→ TEXT PASSAGE
Atlanta ruling strikes down reform mandate

A U.S. appeals court in Atlanta ruled Friday that the health reform law’s mandate for individuals to purchase insurance is unconstitutional.

The 2-1 opinion by the 11th Circuit Court of Appeals sided with 26 states, including Georgia, that challenged the 2010 Affordable Care Act. It’s a major blow to the Obama administration’s fight to preserve the historic law.

The court ruled that the rest of the reform law could remain in effect. But experts on both sides of the debate have called the individual mandate the linchpin of the entire law.

The Atlanta-based court’s ruling contrasts with a decision by the appeals court for the 6th Circuit, based in Cincinnati, which upheld the individual mandate as constitutional. That case has already been appealed to the Supreme Court.

The Court of Appeals for the 4th Circuit, based in Richmond, has yet to rule on a separate challenge by the Commonwealth of Virginia.

“This economic mandate represents a wholly novel and potentially unbounded assertion of congressional authority: the ability to compel Americans to purchase an expensive health insurance product they have elected not to buy, and to make them re-purchase that insurance product every month for their entire lives,” Judges Joel Dubina and Frank Hull said in a jointly written 207-page opinion.

Judge Dubina was appointed by Republican President George H.W. Bush, while Judge Hull was appointed by Democratic President Bill Clinton. Politico reported that Friday’s ruling was the first time a judge appointed by a Democratic president had voted against the insurance mandate.

Judge Stanley Marcus, also appointed by Clinton, agreed with the Obama administration and dissented from the majority opinion.

The majority “has ignored the undeniable fact that Congress’ commerce power has grown exponentially over the past two centuries and is now generally accepted as having afforded Congress the authority to create rules regulating large areas of our national economy,” Marcus wrote.

The Justice Department is expected to appeal the ruling, and the case is undoubtedly heading for the U.S. Supreme Court.

The Atlanta panel’s hearing on the reform law, held in June, drew national attention. Here’s GHN’s article on the hearing.

The Wall Street Journal noted that several legal challenges are working their way through the nation’s courts, but Friday’s ruling came in the highest-profile lawsuit of them all, because of the number of states involved.

The decision affirmed part of a January decision by federal Judge Roger Vinson of Florida, who ruled the insurance mandate unconstitutional. But the Atlanta court overturned the part of Vinson’s decision that voided the entire reform law.

The court said the unconstitutional insurance mandate could be severed from the rest of the law, with other provisions remaining “legally operative.”

→ DATA FOR ANALYSIS
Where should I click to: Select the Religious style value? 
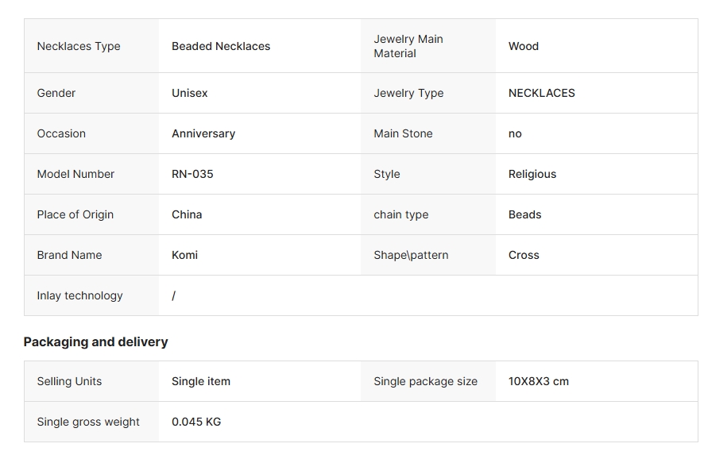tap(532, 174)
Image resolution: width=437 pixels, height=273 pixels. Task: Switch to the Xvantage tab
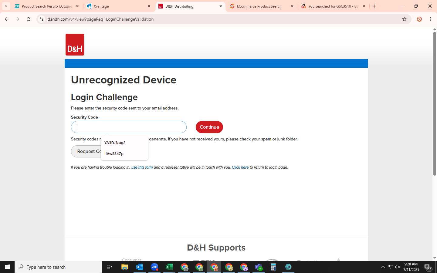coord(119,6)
---
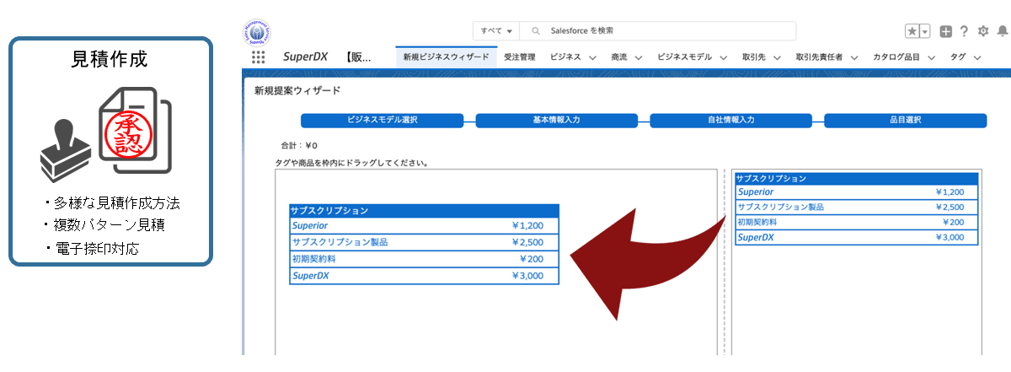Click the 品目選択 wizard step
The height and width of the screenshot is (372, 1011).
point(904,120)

→ WHAT THIS TASK INVOLVES
Answer these questions about the article on the Atlanta appeals court ruling:
1. What was the vote split in the 11th Circuit opinion?
2. How many pages long was the opinion written jointly by Judges Joel Dubina and Frank Hull?
3. Which president appointed the dissenting judge, Stanley Marcus?

→ RESULT OF THE EXERCISE
1. 2-1
2. 207 pages
3. Bill Clinton